-- WHAT YOU SHOULD DO --
Copy each line of the following data that contains "computer".

STORED DATA START

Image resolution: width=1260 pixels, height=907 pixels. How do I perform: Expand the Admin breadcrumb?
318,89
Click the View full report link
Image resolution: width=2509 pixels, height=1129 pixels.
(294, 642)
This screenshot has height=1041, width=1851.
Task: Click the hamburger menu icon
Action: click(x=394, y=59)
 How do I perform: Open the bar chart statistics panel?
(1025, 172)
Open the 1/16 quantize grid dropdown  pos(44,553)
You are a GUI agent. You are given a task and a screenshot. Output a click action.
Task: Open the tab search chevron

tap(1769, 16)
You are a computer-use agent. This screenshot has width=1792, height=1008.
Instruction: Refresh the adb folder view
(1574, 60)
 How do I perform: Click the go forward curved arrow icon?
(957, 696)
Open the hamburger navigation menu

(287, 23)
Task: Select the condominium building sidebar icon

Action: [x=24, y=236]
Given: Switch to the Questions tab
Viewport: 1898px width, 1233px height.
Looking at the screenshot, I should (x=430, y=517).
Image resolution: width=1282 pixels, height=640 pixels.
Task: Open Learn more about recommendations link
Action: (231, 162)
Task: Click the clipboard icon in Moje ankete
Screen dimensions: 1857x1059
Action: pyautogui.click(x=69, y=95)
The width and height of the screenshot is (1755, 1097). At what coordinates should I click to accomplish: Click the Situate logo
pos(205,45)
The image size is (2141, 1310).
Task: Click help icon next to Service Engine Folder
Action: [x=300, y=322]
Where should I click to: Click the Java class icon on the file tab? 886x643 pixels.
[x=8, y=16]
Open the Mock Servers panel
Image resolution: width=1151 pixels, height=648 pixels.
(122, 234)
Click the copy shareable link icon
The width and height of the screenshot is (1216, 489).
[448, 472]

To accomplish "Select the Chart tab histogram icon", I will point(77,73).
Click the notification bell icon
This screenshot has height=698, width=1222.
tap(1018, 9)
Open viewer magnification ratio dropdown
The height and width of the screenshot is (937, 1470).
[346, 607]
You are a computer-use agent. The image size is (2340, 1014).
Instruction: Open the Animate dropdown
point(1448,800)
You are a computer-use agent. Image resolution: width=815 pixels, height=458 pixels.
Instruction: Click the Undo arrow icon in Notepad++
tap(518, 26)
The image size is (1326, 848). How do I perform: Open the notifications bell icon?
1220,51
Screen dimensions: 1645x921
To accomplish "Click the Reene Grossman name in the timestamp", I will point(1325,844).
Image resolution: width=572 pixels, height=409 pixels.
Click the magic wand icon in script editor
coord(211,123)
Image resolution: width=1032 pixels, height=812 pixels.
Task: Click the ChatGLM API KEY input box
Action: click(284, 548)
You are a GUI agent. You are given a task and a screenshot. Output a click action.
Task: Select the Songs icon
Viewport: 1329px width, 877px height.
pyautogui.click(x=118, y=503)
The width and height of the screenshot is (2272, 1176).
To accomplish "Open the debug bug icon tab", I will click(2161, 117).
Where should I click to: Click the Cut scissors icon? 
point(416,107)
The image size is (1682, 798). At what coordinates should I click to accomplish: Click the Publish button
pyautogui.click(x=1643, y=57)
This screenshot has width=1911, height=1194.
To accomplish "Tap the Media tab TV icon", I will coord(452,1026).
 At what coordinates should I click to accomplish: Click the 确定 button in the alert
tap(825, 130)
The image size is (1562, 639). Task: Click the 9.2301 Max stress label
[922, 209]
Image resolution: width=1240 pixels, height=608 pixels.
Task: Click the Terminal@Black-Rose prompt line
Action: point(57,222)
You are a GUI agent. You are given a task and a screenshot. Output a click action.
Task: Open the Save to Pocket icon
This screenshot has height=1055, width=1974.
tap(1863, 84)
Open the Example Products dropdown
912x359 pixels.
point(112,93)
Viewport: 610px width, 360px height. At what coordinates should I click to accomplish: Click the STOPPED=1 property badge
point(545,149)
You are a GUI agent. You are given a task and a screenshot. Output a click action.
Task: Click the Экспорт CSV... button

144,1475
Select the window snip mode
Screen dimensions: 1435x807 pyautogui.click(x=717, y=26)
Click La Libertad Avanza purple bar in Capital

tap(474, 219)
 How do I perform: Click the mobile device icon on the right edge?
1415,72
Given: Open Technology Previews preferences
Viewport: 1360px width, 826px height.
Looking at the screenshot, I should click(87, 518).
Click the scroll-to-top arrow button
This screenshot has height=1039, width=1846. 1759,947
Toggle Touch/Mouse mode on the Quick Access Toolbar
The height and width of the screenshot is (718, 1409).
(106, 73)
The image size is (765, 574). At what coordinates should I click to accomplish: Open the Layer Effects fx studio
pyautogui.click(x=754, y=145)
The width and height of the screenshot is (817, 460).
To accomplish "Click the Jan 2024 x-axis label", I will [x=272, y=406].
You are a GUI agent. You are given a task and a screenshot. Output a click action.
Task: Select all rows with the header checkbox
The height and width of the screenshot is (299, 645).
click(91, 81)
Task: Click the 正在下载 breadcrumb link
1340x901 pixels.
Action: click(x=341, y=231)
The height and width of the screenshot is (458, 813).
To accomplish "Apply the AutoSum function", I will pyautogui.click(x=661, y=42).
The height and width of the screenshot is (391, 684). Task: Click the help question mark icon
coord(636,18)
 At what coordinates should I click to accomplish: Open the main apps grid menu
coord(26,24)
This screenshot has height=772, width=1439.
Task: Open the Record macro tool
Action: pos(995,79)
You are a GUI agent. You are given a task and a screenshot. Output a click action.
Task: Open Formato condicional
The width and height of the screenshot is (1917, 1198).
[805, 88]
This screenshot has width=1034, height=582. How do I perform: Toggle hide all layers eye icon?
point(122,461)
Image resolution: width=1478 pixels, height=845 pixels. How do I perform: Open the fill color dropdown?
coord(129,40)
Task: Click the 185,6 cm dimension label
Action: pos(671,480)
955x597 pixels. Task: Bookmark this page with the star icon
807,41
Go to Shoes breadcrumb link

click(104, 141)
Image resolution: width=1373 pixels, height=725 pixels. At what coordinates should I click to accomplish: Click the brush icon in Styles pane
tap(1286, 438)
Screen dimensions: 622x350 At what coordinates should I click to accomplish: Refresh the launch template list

STORED DATA END

-- SOLUTION TO THIS PROBLEM --
You are a computer-use agent. This screenshot has width=1792, height=1008.
You are a computer-use agent. The image size is (2340, 1014).
You are a computer-use agent. Image resolution: width=815 pixels, height=458 pixels.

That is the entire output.